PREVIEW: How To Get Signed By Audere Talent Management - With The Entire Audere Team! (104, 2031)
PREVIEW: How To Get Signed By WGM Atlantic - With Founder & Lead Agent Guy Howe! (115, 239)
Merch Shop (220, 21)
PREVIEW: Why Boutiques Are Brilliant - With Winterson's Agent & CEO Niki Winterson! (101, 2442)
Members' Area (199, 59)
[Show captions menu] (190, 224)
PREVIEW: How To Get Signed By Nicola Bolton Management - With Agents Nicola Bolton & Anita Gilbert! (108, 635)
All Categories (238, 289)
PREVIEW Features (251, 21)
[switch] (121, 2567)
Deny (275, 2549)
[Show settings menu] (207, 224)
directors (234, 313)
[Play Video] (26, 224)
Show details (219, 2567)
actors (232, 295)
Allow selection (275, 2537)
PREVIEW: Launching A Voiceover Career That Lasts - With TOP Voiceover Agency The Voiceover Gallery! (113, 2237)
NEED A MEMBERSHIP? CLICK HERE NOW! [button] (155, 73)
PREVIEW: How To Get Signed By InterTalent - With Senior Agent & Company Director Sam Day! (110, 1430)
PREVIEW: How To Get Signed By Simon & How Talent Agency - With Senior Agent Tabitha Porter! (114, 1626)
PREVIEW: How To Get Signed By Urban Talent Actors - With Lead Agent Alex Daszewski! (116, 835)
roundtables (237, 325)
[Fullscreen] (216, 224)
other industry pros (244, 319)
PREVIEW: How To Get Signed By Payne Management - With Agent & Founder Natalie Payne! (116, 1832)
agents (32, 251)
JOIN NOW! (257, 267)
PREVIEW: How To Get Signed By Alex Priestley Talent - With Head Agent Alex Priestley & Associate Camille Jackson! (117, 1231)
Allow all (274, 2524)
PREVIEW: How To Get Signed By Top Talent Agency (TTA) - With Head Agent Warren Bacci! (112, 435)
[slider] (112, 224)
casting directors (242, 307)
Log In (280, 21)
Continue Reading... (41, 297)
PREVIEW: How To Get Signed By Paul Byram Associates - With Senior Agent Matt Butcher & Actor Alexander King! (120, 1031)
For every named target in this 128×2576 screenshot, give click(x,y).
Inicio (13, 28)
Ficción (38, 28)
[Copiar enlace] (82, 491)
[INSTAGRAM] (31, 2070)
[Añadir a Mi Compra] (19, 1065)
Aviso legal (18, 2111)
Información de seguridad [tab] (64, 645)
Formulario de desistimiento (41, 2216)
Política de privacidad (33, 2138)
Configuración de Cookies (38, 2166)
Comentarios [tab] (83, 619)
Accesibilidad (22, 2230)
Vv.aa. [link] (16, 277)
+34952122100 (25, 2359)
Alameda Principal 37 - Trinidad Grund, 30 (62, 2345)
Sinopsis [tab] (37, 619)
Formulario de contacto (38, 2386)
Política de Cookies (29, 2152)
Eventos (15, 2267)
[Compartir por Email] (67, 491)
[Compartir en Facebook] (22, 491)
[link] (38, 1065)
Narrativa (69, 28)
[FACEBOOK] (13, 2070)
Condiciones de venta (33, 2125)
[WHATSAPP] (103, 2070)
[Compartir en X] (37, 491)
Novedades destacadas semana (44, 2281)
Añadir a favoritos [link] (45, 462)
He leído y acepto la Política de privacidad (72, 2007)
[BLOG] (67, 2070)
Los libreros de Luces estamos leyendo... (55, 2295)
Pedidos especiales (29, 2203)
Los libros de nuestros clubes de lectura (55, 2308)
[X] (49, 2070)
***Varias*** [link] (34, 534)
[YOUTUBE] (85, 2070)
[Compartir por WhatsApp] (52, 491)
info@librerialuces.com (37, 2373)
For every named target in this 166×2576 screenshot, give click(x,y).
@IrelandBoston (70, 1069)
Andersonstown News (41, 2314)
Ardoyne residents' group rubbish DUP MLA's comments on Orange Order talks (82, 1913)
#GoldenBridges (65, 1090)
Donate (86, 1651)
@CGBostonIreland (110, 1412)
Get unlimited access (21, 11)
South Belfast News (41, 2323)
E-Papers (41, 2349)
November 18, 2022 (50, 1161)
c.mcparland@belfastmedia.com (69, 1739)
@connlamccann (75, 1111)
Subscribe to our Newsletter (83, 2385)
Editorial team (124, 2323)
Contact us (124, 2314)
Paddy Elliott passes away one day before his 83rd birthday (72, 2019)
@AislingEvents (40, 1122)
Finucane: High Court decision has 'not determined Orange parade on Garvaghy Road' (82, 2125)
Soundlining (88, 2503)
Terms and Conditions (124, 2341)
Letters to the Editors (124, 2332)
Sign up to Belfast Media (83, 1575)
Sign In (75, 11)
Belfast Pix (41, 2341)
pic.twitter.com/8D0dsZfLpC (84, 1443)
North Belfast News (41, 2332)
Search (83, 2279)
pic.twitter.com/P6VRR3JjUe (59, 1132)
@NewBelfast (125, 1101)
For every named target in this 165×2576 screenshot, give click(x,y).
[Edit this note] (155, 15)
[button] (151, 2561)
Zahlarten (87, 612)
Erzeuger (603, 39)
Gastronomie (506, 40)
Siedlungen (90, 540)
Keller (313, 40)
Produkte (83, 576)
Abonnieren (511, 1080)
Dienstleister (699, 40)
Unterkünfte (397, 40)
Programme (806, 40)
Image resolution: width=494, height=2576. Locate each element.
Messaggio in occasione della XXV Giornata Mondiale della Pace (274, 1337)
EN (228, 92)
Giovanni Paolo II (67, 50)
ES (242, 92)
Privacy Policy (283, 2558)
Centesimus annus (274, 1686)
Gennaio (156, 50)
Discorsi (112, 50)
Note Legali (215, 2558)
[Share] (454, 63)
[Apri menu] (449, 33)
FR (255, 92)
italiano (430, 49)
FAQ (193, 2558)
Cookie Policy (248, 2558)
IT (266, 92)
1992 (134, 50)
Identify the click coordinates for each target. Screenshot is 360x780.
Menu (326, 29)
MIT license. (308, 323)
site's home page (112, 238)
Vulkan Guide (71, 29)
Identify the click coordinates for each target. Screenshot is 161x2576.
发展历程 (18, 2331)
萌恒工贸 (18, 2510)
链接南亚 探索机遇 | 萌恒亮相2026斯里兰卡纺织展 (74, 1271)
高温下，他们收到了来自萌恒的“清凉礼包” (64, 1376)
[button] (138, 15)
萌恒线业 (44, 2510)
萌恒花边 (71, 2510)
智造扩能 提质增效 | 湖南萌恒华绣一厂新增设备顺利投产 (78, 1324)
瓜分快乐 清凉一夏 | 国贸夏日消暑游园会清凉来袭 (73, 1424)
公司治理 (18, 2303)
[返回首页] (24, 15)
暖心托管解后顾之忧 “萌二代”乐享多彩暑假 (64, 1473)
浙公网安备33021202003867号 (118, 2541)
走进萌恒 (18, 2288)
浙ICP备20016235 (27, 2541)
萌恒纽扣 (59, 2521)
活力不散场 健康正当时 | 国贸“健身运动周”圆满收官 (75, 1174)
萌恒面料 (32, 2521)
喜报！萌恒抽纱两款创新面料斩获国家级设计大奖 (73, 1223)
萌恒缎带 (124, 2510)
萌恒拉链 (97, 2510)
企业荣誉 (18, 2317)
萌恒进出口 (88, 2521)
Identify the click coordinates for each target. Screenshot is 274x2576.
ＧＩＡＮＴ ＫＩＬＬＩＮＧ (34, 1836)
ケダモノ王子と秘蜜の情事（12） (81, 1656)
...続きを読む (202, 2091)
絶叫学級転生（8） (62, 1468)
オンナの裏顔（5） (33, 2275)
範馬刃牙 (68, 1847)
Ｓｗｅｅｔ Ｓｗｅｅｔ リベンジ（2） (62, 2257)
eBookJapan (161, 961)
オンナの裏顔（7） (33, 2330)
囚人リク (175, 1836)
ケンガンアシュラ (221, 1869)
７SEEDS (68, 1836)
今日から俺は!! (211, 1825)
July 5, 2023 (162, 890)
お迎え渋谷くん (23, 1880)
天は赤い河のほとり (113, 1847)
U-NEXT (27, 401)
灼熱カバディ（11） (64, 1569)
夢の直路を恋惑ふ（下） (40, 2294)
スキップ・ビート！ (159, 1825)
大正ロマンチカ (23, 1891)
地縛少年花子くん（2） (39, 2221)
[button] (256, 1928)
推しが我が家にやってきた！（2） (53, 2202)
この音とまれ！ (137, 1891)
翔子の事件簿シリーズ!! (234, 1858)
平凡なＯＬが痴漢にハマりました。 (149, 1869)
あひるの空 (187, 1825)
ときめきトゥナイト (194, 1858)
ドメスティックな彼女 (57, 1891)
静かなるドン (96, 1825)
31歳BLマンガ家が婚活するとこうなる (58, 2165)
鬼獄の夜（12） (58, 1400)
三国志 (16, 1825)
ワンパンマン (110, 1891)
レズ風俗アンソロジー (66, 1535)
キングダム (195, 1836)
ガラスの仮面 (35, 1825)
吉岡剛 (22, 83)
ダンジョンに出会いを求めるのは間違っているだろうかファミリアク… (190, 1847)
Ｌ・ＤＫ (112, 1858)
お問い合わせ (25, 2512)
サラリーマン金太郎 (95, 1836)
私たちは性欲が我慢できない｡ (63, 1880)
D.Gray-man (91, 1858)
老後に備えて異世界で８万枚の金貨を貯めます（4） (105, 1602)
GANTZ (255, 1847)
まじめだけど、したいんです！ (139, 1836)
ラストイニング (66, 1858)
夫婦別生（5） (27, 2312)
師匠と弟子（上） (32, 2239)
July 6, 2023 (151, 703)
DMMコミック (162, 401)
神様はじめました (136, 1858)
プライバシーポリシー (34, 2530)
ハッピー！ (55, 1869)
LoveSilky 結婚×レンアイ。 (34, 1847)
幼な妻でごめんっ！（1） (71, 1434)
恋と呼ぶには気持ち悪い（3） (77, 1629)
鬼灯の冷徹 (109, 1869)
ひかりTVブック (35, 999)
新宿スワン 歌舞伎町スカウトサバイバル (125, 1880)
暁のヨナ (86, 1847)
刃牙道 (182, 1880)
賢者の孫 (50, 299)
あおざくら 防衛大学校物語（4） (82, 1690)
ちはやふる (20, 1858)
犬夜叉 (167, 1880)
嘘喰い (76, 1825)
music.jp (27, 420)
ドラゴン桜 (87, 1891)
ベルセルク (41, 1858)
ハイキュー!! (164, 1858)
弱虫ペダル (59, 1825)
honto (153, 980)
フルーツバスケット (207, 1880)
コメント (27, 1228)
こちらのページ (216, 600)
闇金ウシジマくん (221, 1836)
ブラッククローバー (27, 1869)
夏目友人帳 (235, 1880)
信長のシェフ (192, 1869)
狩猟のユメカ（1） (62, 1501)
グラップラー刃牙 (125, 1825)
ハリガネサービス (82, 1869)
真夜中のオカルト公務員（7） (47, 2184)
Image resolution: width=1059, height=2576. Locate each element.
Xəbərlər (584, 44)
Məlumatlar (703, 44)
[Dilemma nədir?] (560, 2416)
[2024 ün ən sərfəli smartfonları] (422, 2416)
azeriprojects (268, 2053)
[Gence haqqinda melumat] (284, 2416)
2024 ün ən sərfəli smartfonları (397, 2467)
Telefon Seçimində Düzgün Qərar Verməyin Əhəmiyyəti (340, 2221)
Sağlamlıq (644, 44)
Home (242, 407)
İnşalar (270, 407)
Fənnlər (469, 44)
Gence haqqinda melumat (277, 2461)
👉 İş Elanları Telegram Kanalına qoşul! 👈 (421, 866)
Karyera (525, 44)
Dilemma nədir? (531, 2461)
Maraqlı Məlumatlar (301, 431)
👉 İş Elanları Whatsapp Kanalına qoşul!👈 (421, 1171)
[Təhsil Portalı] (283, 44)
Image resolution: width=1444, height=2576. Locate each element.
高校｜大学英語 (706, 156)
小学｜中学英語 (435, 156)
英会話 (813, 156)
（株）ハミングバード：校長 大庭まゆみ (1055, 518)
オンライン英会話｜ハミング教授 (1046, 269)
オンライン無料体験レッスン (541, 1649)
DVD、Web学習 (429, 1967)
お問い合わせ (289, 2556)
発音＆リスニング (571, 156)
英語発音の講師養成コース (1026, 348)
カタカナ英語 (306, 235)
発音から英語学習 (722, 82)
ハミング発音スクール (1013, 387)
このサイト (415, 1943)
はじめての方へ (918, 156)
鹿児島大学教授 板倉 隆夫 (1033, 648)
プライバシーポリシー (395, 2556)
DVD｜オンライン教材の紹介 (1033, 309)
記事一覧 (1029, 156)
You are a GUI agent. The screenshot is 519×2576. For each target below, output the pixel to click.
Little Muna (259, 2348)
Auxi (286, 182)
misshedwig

• Your objective:
Only the lines above starting with the one with "Dienstleister (699, 40)" and going through the one with "FAQ (193, 2558)" are to be copied, word for word and with both ends kept.

• Solved problem:
Dienstleister (699, 40)
Unterkünfte (397, 40)
Programme (806, 40)
Image resolution: width=494, height=2576. Locate each element.
Messaggio in occasione della XXV Giornata Mondiale della Pace (274, 1337)
EN (228, 92)
Giovanni Paolo II (67, 50)
ES (242, 92)
Privacy Policy (283, 2558)
Centesimus annus (274, 1686)
Gennaio (156, 50)
Discorsi (112, 50)
Note Legali (215, 2558)
[Share] (454, 63)
[Apri menu] (449, 33)
FR (255, 92)
italiano (430, 49)
FAQ (193, 2558)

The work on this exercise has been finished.